┌─ Records supplied
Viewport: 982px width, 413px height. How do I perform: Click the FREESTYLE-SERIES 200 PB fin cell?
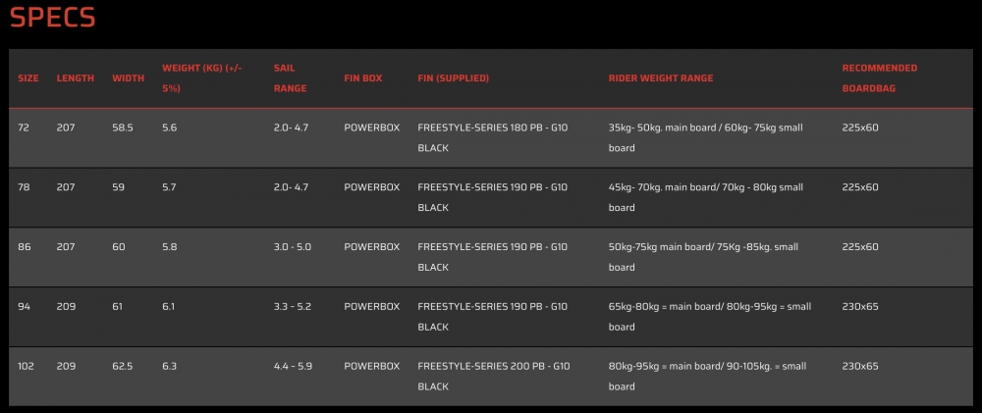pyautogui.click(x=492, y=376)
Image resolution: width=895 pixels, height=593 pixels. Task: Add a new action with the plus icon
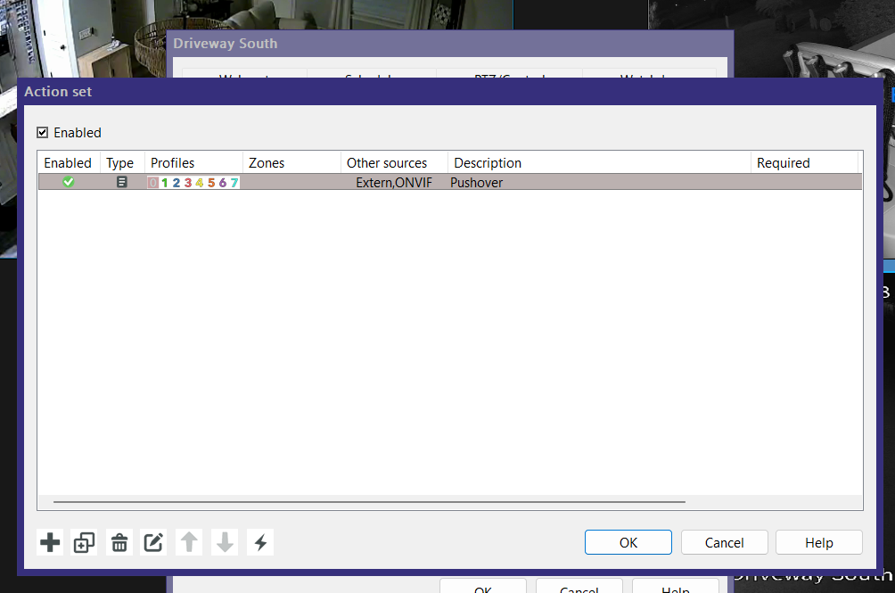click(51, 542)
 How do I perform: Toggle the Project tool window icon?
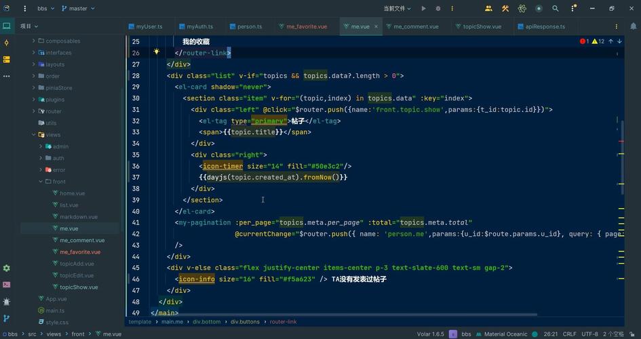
└─
Brief: The reply should repeat the listing above exactly and contain no pictures.

Completed task:
Viewport: 982px width, 413px height. How do I perform: Click the FREESTYLE-SERIES 200 PB fin cell?
pyautogui.click(x=492, y=376)
Image resolution: width=895 pixels, height=593 pixels. Task: Add a new action with the plus icon
click(51, 542)
 How do I perform: Toggle the Project tool window icon?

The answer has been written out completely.